In 10 jurisdictions (all but NL, NS, NWT and QC), directors are also personally liable for unpaid wages that occurred during their tenure regardless of whether the corporation is prosecuted. “Wages” is defined broadly as including other amounts to which employees may be entitled under the ESA, such as vacation pay and holiday pay. Directors’ liability is typically what’s known as “joint and several.” Translation: The employee can collect some or all of the wages owed from any one or combination of the directors. That’s important because it enables employees to go after the directors with the deepest pockets. Although the rules differ (click here to see what your jurisdiction requires)

there are some common limits and ground rules:

  • Limited to time of tenure: Generally, directors can be held liable only for the wages that were unpaid while they served as director. Exceptions: In Manitoba, the period of liability runs for another 6 months after a director leaves; in New Brunswick, the window is 2 years after the director’s term;
  • Wage cap: FED, AB, NB, ON, PE and SK limit the extent of a director’s liability to 6 months of wages (New Brunswick and Ontario also impose a 12-month cap on unpaid vacation); the cap in BC, NL, NU and YK is 2 months’ wages;
  • Due diligence: Unlike liability as a principle, directors’ liability for unpaid wages is absolute. Exceptions: In Alberta, New Brunswick, Prince Edward Island and Nunavut, directors can avoid liability by making out a due diligence defence.

Directors Not Personally Liable for Wrongful Termination

Personal liability for unpaid wages isn’t the same thing as personal liability for termination notice for wrongful dismissal. Three provinces—BC, Manitoba and Ontario—expressly state that termination notice doesn’t count as wages for which a director is liable. Over the years, employees in other jurisdictions have tried repeatedly to drag a company’s directors into their wrongful dismissal lawsuits. These cases almost always fail to the extent that directors are considered far removed from termination decisions. Of course, in addition to being on the hook for wages and vacation pay, directors can be sued directly for wrongful dismissal, punitive damages, etc., to the extent they’re directly involved in the termination decision or process.

Red Flag: The “Oppression” Theory & the Abbasbayli Case

A new case from Ontario seems to open the door to a new theory for suing a director for wrongful dismissal: “oppression.” Explanation: Individuals who work for or have a stake in a corporation can sue the company for engaging in conduct that’s “oppressive or unfairly prejudicial to them or that unfairly disregards their interests.”

The “oppression” rule comes not from ESA but corporations law and typically applies to shareholders, officers and directors who get forced out.
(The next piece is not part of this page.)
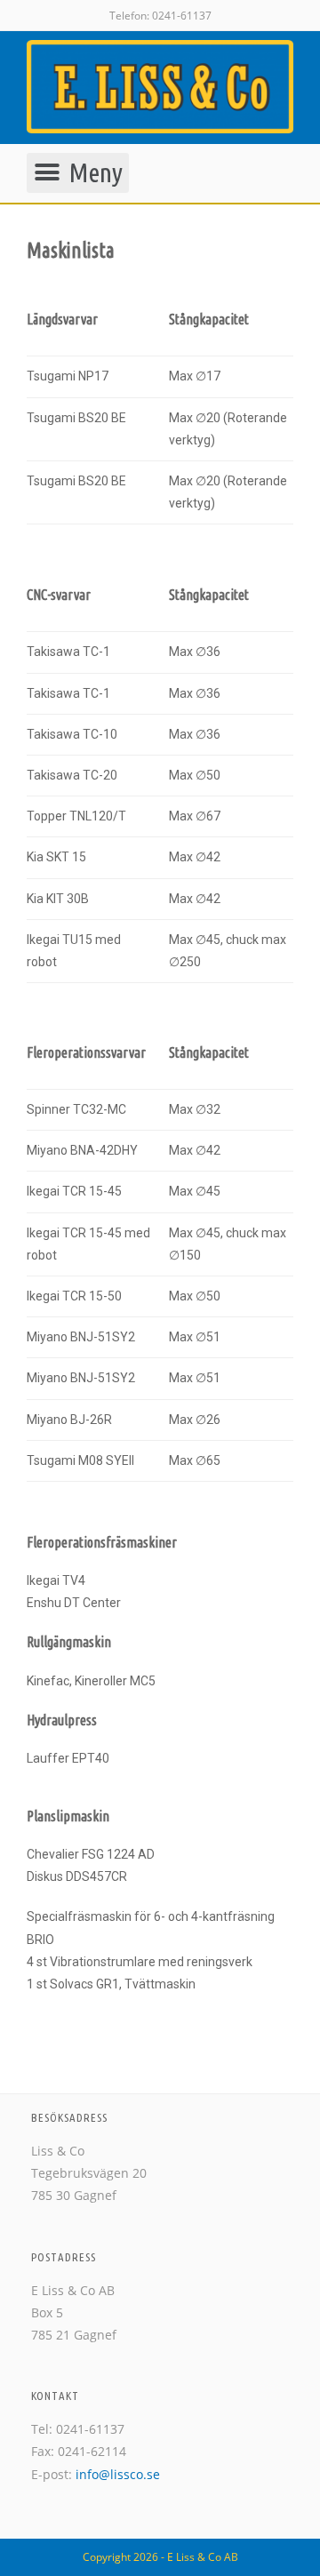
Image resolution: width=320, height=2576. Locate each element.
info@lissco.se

But on February 16, the Ontario Court of Appeal ruled that a very non-corporate employee, namely a boxing operator, claiming to be fired as a result of an illegal reprisal could sue a corporate director for oppression [Abbasbayli v. Fiera Foods Company, 2021 ONCA 95 (CanLII)]. Even though the employee will still have to prove his claim, the fact that he could survive dismissal and actually go to trial could be a significant development affecting employers and directors in not just Ontario but all parts of the country.